In the early 2010s, California endured a very severe drought that killed millions of trees and fueled horrific wildfires. That was followed by a total reversal in 2017, the state’s second-wettest year on record, which caused landslides, evacuations and $1 billion in damages to roads and highways.
Sound familiar? Six years later, Californians have lived through yet another cycle of lengthy drought followed by record-breaking destructive rains. Dozens of atmospheric rivers over the winter removed all of the state from drought conditions.
The transformation from drought to deluge and back again can feel so complete that it’s easy to forget what conditions were like just a few years before, or how long we’ve been lurching between the two. That’s been true for generations, as John Steinbeck observed in “East of Eden”: “During the dry years the people forgot about the rich years, and during the wet years they lost all memory of the dry years. It was always that way.”
In an article for The New York Times Magazine’s California issue, Brooke Jarvis examined how these climate swings have shaped the Golden State. She also covered how scientists think we should prepare for a future in which California’s precipitation extremes are even more extreme.
Though the state’s average precipitation has stayed fairly steady, less of the water now falls as snow because of climate change. That’s a problem, Brooke explained, because California has relied on its snowpack as a natural reservoir that melts well after the wet season ends. Now, more time passes between rainy periods, so droughts become increasingly severe. And the storms themselves are more sudden and intense, and therefore more likely to cause floods, burst levees and overflow reservoirs.
How California confronts this new reality — by preparing for megafloods, improving groundwater storage and shifting away from water-intensive crops, for example — will offer lessons for the rest of the country.
“This is the reality that’s waiting for so many other parts of the world,” Brooke told me. California is “sort of a harbinger,” she said. “The rest of us will be facing more and more of these hard decisions.”
She added, “These problems are not going to stay there.”
Where we’re traveling
Today’s tip comes from Phyllis James:
Jack London State Historic Park is my favorite park, and I have visited numerous parks all over the state. It combines the natural beauty of Sonoma County with the literary heritage of two giants of California history, Jack London and his wife Charmian. If you are not a hiker or a lover of the outdoors, you can still enjoy the family museums to explore the lives of two pioneers of California agriculture and literature. You can picnic among giant oak trees and hike multiple trails with splendid views of the Sonoma Valley.
Tell us about your favorite places to visit in California. Email your suggestions to CAtoday@nytimes.com. We’ll be sharing more in upcoming editions of the newsletter.
After our very wet winter, summer is finally upon us.
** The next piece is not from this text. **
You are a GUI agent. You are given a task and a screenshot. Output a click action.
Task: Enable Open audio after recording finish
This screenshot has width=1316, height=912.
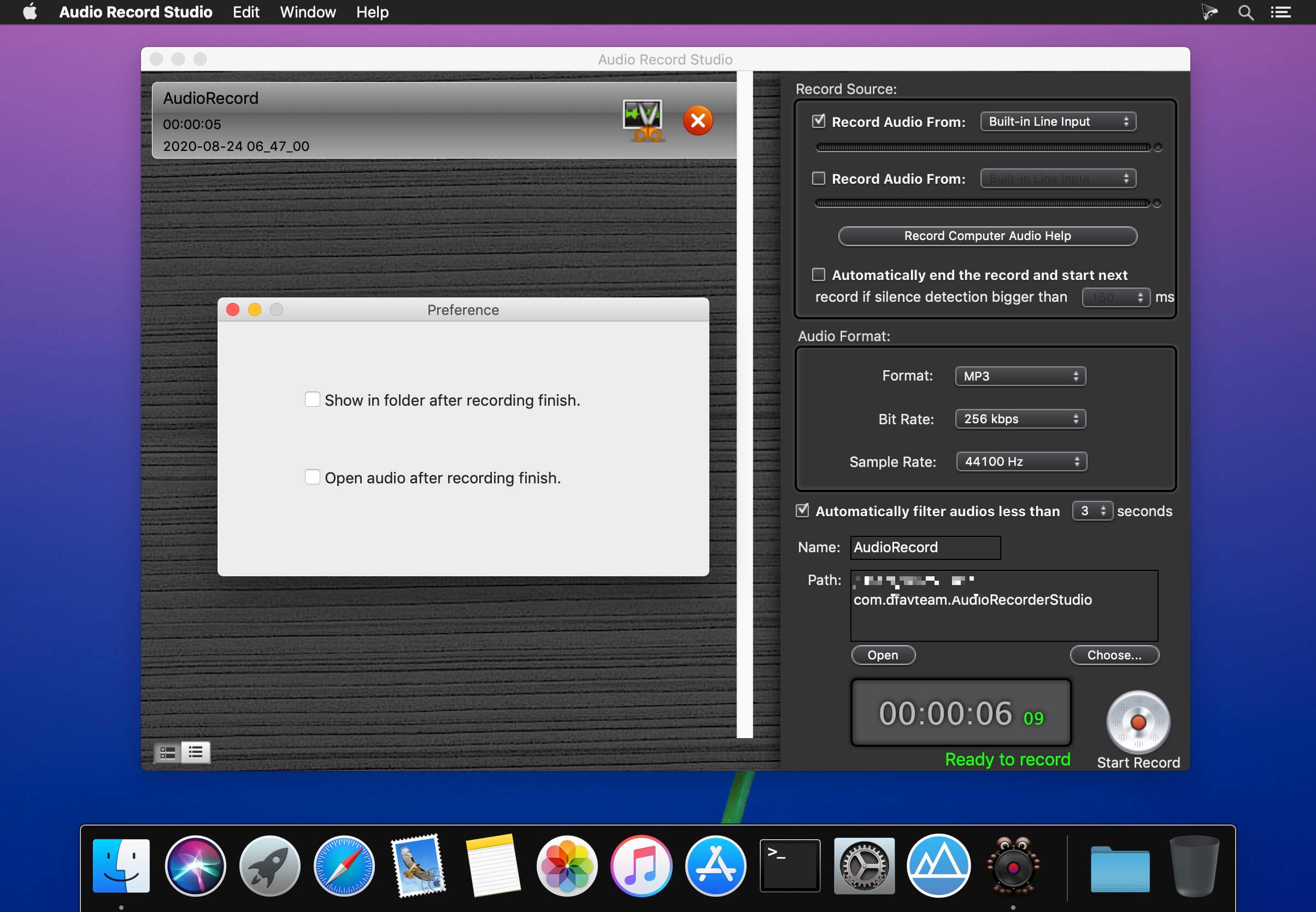313,477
What’s the best part of the season in California?
Email me at CAToday@nytimes.com. Please include your name and the city where you live.
And before you go, some good news
On a recent visit to Berkeley, I stumbled upon 1951 Coffee Company, a nonprofit cafe that opened in 2017 and is entirely staffed by refugees, asylum seekers and special immigrant visa holders.
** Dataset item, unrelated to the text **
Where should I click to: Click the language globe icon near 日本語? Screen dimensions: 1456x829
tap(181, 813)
Among its baristas are people who left Afghanistan, Iran, Nepal, Bhutan, Uganda and Syria after facing political, religious or ethnic persecution, The Los Angeles Times reported when the cafe opened. Its founders wanted to create jobs for refugees that would help them assimilate and feel comfortable in their new communities, according to the paper.
“It’s difficult to be a new person in a new country,” said Tedros Abraha, a barista who resettled in Oakland after fleeing Eritrea, where he had been a political prisoner. “But being here, in the U.S., you get respect and recognition. The most important thing is to live with dignity.”